We conclude our tour through character generation with a glance at the future in the Planning Your Future Career chapter. After all, the skills and feats you choose as a 1st-level character become the foundation for your later choices. Like a swords-and-sorcery guidance counselor, this chapter points you in the right direction if you want to eventually become the ultimate gladiator, gadgetmaster, or stealthy sneak.
Finally, veteran D&D players will tell you that deciding on a name for your character can sometimes be the toughest task of all. The Rule of Names appendix lists hundreds of names you can use or adapt for your character, and it explains the dos and don’ts of D&D character names.
HOW TO USE THIS BOOK
The Hero Builder’s Guidebook is a companion to the DUNGEONS & DRAGONS Player’s Handbook. You will need a copy of that book to use the tools provided in this product.

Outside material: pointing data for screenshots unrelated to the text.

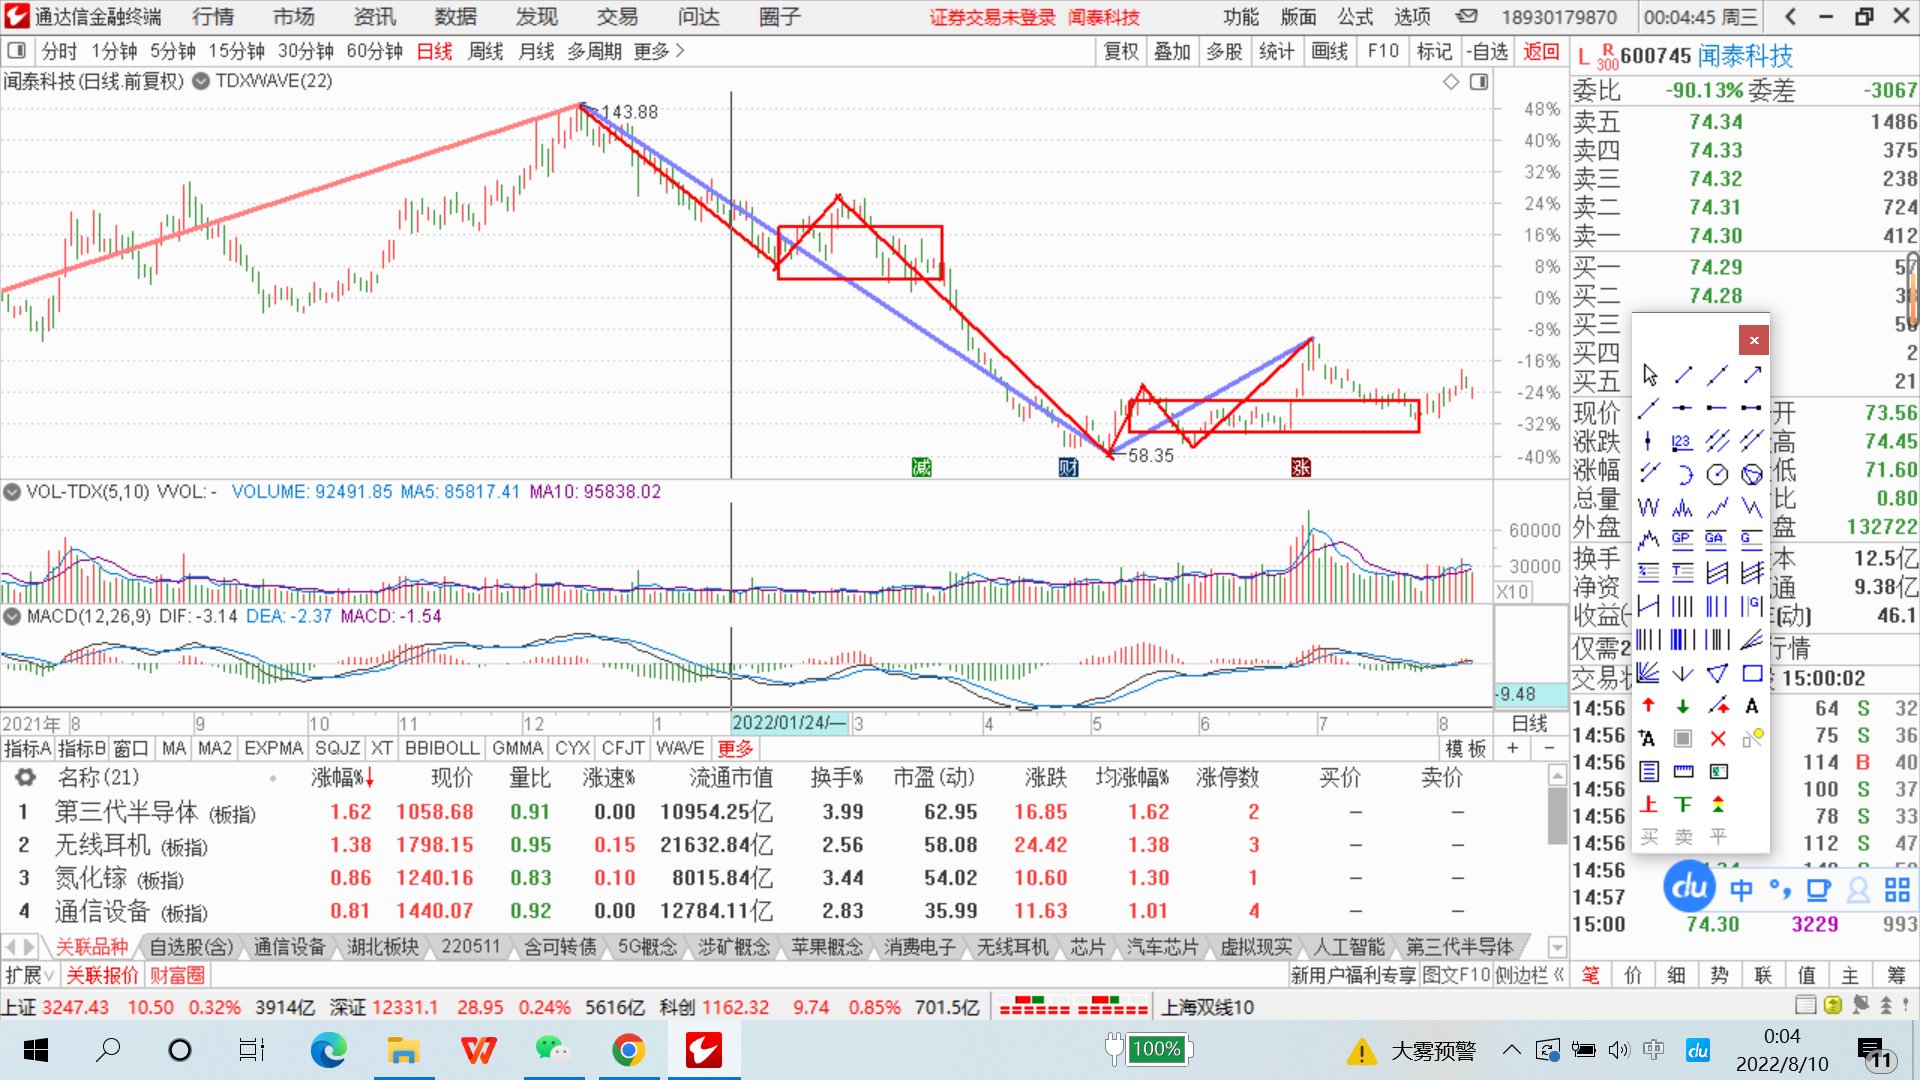Open WeChat from the taskbar
The width and height of the screenshot is (1920, 1080).
(551, 1050)
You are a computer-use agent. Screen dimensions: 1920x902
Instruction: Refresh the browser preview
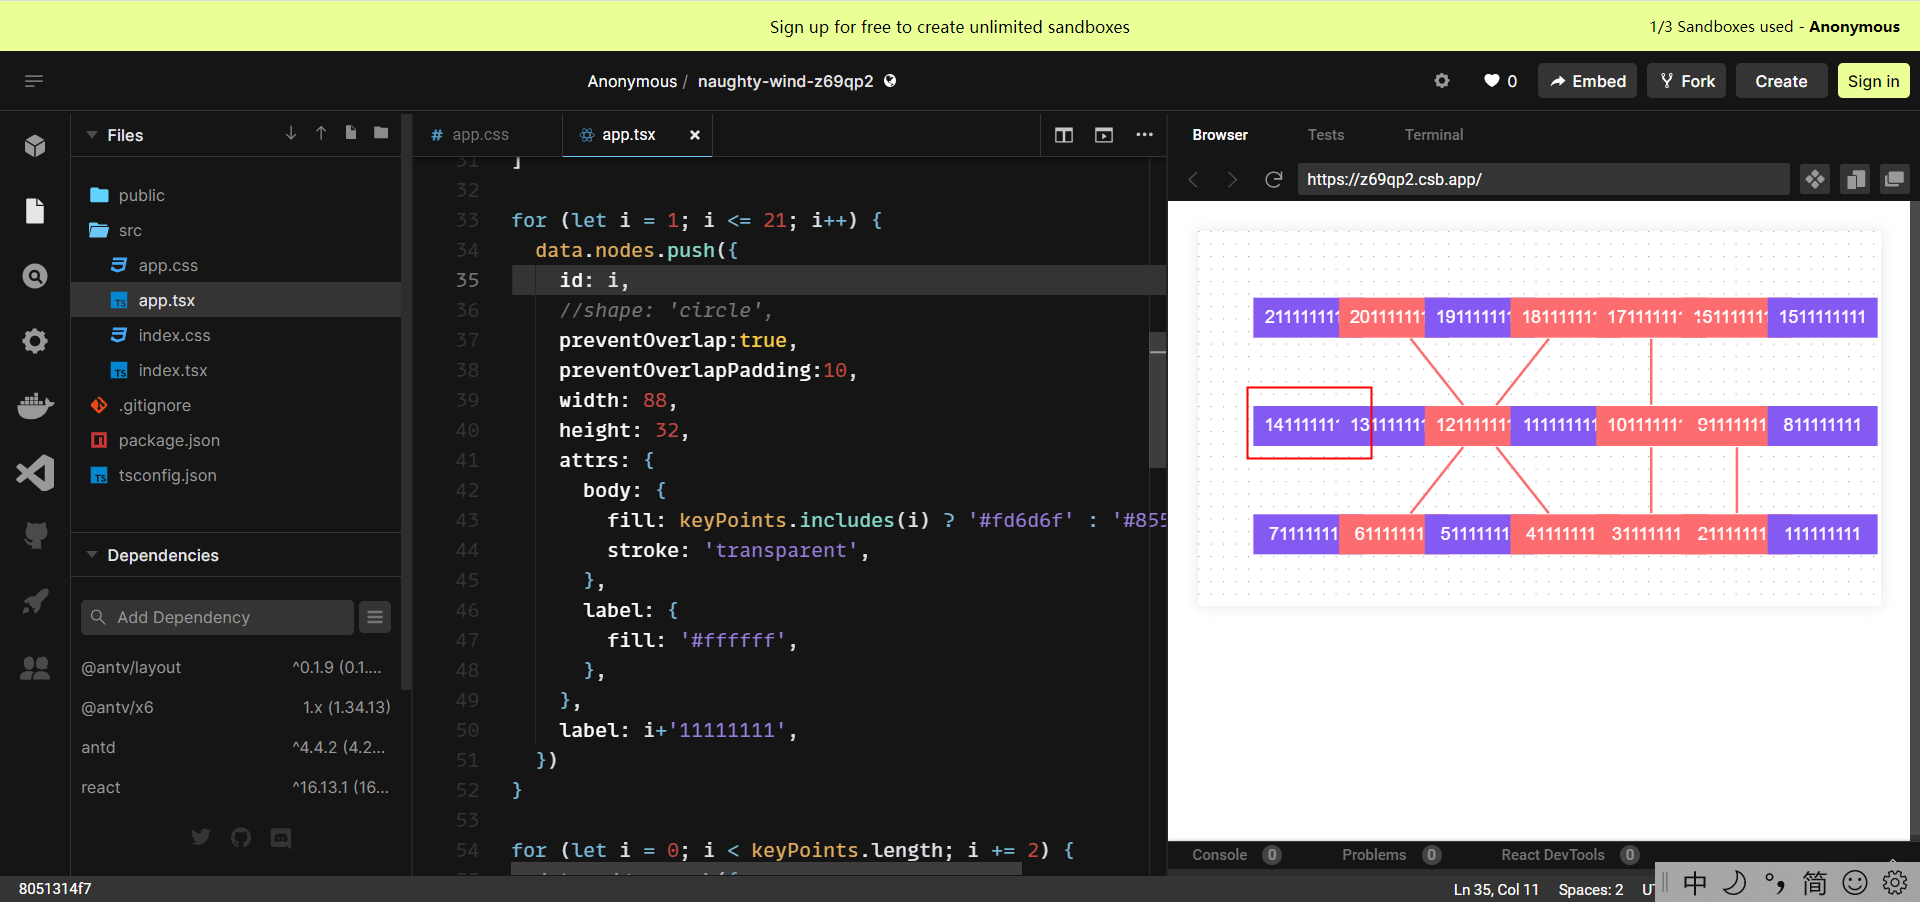tap(1273, 179)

The Player’s Handbook makes certain assumptions about your character: The character has been trained to a basic level of competence in some field. The character has established a personal moral code. The character has been the beneficiary of some financial largess to purchase basic equipment and supplies. Perhaps the biggest assumption the Player’s Handbook makes is that your character is a hero. The Player’s Handbook has no rules for creating player characters who will be farmers, or swineherds, or household servants. Unlike the common person in the world your Dungeon Master has created, your character is about to embark on the most exciting, most dangerous profession the world has ever known: adventurer!

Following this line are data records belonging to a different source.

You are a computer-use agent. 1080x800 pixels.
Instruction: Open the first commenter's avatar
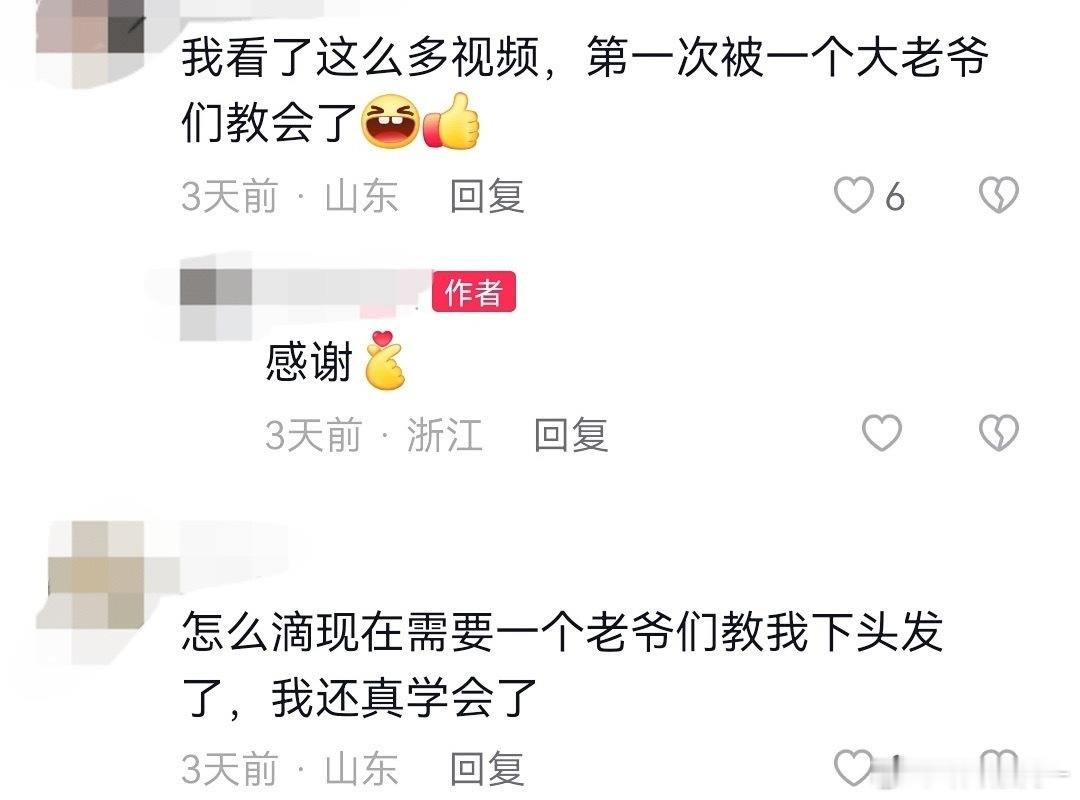90,41
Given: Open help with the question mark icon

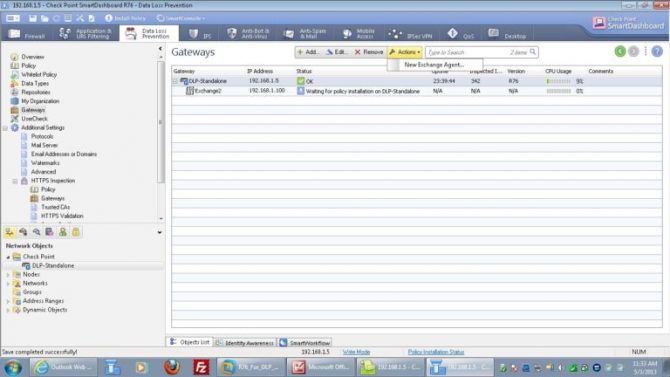Looking at the screenshot, I should pos(657,52).
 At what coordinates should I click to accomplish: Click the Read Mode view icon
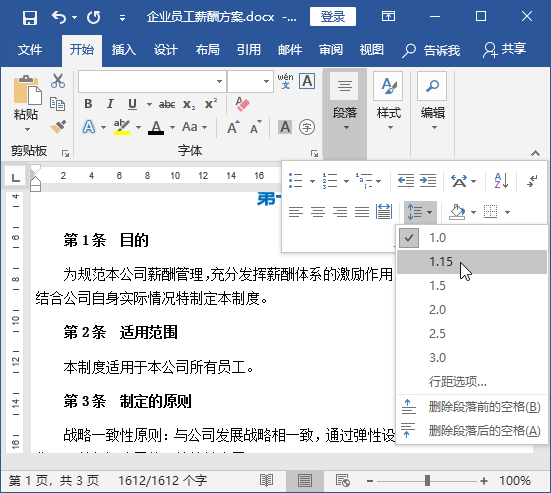pos(266,480)
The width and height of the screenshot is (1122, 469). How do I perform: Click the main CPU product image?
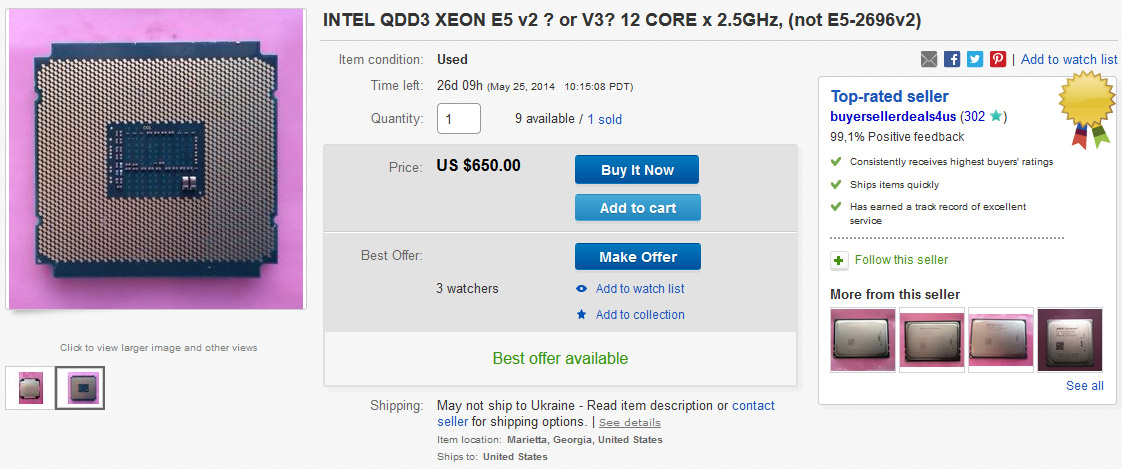(156, 160)
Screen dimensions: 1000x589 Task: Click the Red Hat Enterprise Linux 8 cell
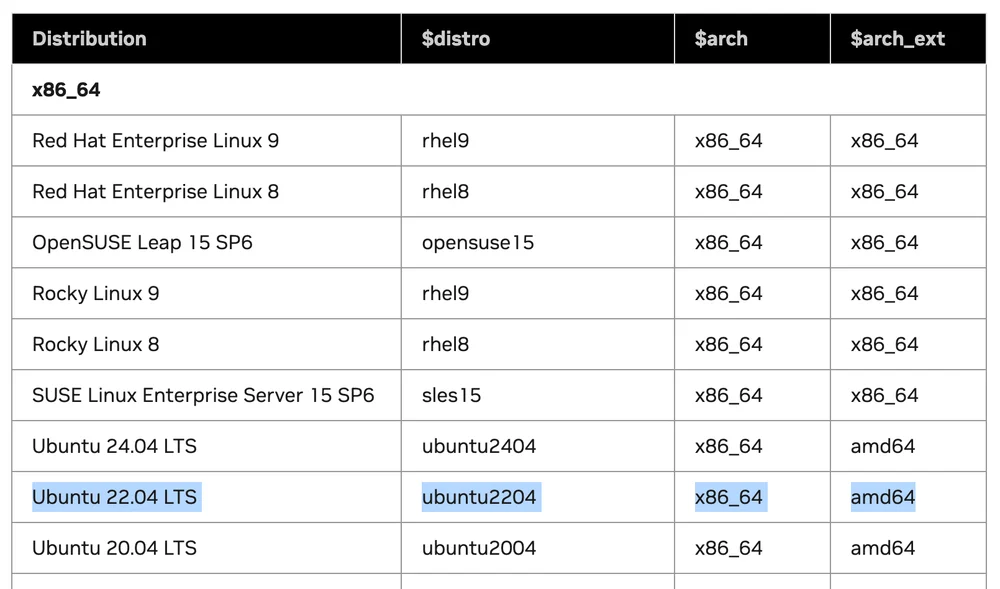point(155,192)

The Hero Builder’s Guidebook is designed to help you answer some of the many questions you may have about your character. It will assist you in developing a rich history, a context for your storytelling more sophisticated than “I’m a fighter” or “I’m a wizard.”
This book will also walk you through the character creation process, step by step. It provides advice for setting your starting ability scores. You have at your fingertips dozens of ready-to-go character hooks awaiting only the spark of life you’ll bring to them. Inside you’ll find systems for developing the necessary social structures required for certain types of characters, like clerics, paladins, and monks. And this guidebook can assist your DM, working with you, to create a whole range of nonplayer characters with some connection to your character: friends, enemies, kin, acquaintances, lieges, etc.

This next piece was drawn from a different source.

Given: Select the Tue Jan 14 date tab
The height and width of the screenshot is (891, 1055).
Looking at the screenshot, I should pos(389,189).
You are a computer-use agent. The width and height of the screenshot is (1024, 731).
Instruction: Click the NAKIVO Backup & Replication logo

The objective of this material is to enrich your role-playing experience. Nothing within these pages should be seen as a way to get between you and the hero you want to play. If a die roll produces a result you don’t like, consult your DM, then reroll or simply pick a more palatable option. If you don’t like the choices your previous selections have produced, back up and take a different path. If you develop material on your own, integrate it. In other words, do what it takes to make sure that when the game begins, you’ll be ready to meet the challenge.
BEGINNING
All great stories have a beginning. Through the medium of the D&D game, you will tell an epic story by creating the actions and dialog of a character uniquely your own. Your character’s story begins here.
Be sure you have the necessary implements handy: dice, paper, and pencil. If you’re using the DUNGEONS & DRAGONS Character Generator software, be sure you know how the program’s many features work.
If you’re going to be creating characters as a group, make sure that you have enough space for everyone to write, roll dice, write and make notes, erase and rewrite. If you plan to create your character with your DM on hand, provide space for her and her books and notes as well.
Now, open your Player’s Handbook and turn to the section on generating ability scores. Are you ready? Adventure awaits!